Six organizations, deeply concerned about the threat aquatic invasive species (AIS) pose to our lakes, organized a two day symposium a week ago to bring in experts from Minnesota and across the country to share the latest research findings.  Interested citizens packed the Kelly Inn in St. Paul to hear what they had to say.

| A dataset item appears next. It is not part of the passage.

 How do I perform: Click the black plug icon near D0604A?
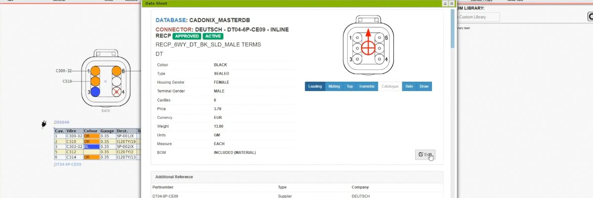44,123
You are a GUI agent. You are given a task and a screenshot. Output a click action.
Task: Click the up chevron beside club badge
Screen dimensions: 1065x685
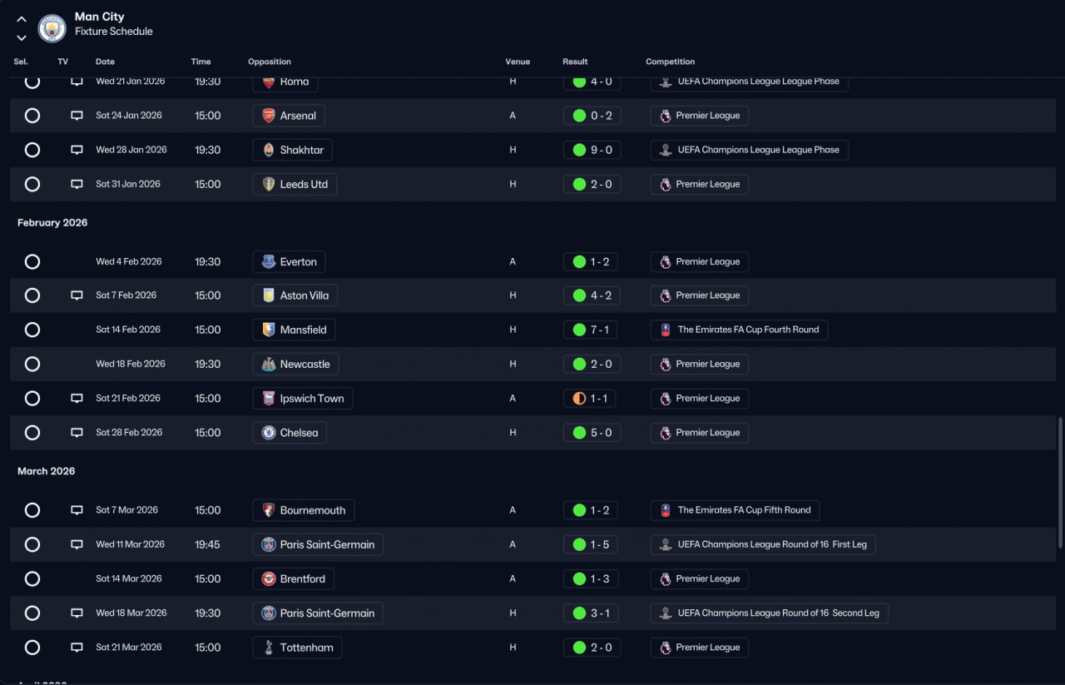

Here is a sample of things we learned.

  • Experts from outside our state say Minnesota has the best AIS information programs in the country and is the leader in AIS education.
  • Minnesota has 42 million visitors each year.  The top twelve attractions all have a link to our waters.
  • There are twelve different families of fish that need plants for spawning.  Plants attract fish in their early life stages. 
  • There are vanishingly few research facilities addressing AIS across the nation.
  • Proposals have been put forward in the MN Legislature to fund an AIS research center at the University of Minnesota.
  • A researcher from the U.S. Army Corps of Engineers stated that the plant Hydrilla poses a very serious new threat.  It is currently in Wisconsin.
  • Importing minnows from other states risks expanding AIS spread.
  • Asian Silver carp are very difficult to catch.  Underwater cameras reveal they swim up to a net, stop, and turn in the other direction.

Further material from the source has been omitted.